--- begin ---
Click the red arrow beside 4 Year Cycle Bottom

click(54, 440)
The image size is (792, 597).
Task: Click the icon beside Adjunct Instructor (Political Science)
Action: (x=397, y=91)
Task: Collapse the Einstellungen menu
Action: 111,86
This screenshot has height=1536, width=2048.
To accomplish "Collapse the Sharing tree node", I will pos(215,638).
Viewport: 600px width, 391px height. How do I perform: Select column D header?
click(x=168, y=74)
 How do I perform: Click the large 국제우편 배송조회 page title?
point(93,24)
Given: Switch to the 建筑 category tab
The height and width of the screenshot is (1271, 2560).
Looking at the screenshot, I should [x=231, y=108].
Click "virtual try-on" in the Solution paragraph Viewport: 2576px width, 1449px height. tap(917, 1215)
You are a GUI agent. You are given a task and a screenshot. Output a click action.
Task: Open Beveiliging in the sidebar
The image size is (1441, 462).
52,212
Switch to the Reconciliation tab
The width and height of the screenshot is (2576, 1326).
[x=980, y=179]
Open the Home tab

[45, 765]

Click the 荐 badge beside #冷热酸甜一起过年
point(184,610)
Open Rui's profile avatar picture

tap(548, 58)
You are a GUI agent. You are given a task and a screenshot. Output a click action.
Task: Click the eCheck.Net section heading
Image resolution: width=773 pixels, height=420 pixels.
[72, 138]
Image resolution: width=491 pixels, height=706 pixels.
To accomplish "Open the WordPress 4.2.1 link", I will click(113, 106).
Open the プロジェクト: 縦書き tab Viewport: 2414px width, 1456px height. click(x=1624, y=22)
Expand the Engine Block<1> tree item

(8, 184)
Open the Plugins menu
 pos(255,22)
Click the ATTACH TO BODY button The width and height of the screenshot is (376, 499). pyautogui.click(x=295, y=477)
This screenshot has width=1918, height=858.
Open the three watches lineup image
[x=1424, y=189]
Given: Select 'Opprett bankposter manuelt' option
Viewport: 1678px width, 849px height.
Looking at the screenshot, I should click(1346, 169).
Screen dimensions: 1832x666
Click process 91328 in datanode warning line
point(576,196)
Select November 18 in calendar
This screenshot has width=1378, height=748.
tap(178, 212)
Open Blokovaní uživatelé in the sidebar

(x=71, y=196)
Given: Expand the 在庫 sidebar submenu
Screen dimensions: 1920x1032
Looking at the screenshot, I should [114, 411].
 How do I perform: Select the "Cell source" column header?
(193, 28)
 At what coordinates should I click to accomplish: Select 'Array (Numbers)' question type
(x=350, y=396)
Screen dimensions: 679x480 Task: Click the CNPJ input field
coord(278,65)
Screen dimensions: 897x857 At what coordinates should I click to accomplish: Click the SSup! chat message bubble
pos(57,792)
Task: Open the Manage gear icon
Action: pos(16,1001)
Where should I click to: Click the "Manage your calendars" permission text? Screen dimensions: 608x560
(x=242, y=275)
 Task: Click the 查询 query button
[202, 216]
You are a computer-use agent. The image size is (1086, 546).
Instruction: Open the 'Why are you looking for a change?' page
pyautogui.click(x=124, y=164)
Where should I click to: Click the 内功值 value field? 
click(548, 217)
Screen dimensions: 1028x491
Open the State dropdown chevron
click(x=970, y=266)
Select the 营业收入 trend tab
--- end ---
Task goal: Filter the records above and copy every line that contains the string "sidebar", one line per row.

Problem solution:
Task: Open Beveiliging in the sidebar
Open Blokovaní uživatelé in the sidebar
Given: Expand the 在庫 sidebar submenu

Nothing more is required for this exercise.